ユニバーサルヘルスケアの経済的利益
ユニバーサルヘルスケア(全員が受けられる医療制度)の導入については、議員や市民の間で議論が続いています。その中で、経済的なメリットが注目されています。米国は他国に比べ、1人当たりの医療費が約40%高く、ユニバーサルヘルスケアはコスト削減と経済効果をもたらすと主張されています。
定義
ユニバーサルヘルスケアは、納税者が資金を拠出し、政府が運営する医療制度です。国民全員が医療サービスを受けられることを目的としています。現在、カナダや西欧諸国、南米の一部、ロシアなどで導入されています。
雇用者へのメリット
ユニバーサルヘルスケアが導入されれば、従業員は迅速に治療を受けられるため、病欠が減少し、生産性が向上すると期待されています。軽微な症状でも早期に受診できるため、重大な病気への進行を防げます。
また、予防的・定期的な診療が増えることで、緊急医療への依存が減り、医療費全体の削減が見込まれます。
雇用者は従業員の保険料負担が不要になるため、余剰資金で新規採用や賃金引き上げが可能となり、失業率の低下につながります。

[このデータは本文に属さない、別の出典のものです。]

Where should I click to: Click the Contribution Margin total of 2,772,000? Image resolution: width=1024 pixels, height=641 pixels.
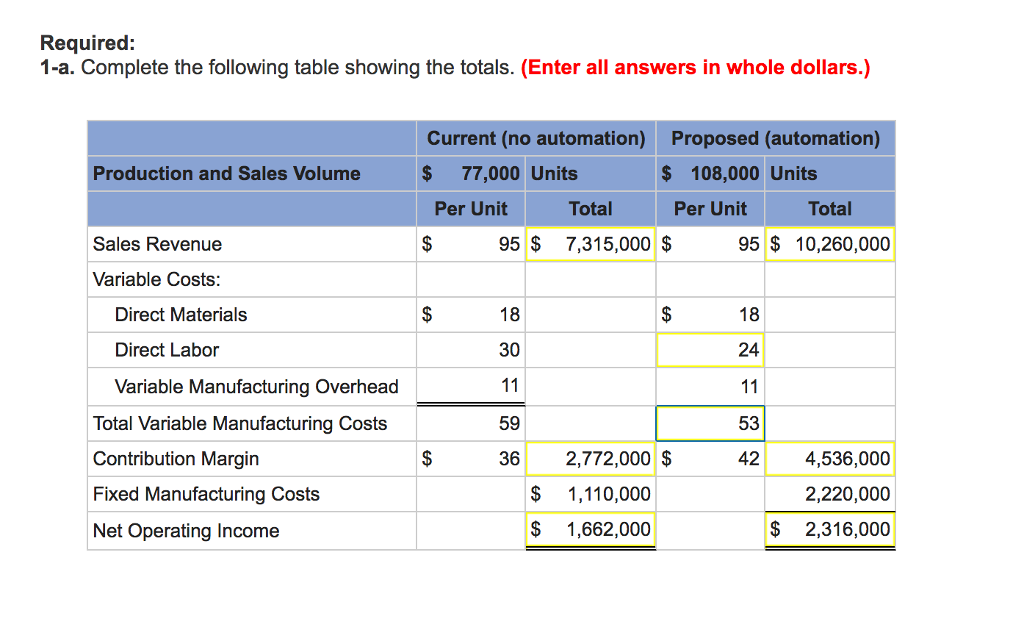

雇用者数が増えることで、給与所得者の消費が拡大し、経済全体に資金が循環します。
政府へのメリット
雇用が増えることで給与税収が増加し、失業給付などの支出が減少します。
企業の生産性向上により法人税収も増加します。
ユニバーサルヘルスケアに対する反対意見としては、政府支出の増大が挙げられますが、消費税・給与税・法人税の増加で相殺できると主張されています。
米国議会予算局(CBO)と政府会計局(GAO)の調査によれば、ユニバーサルヘルスケアは連邦政府の支出を年間1000億〜2000億ドル削減できると見込まれています。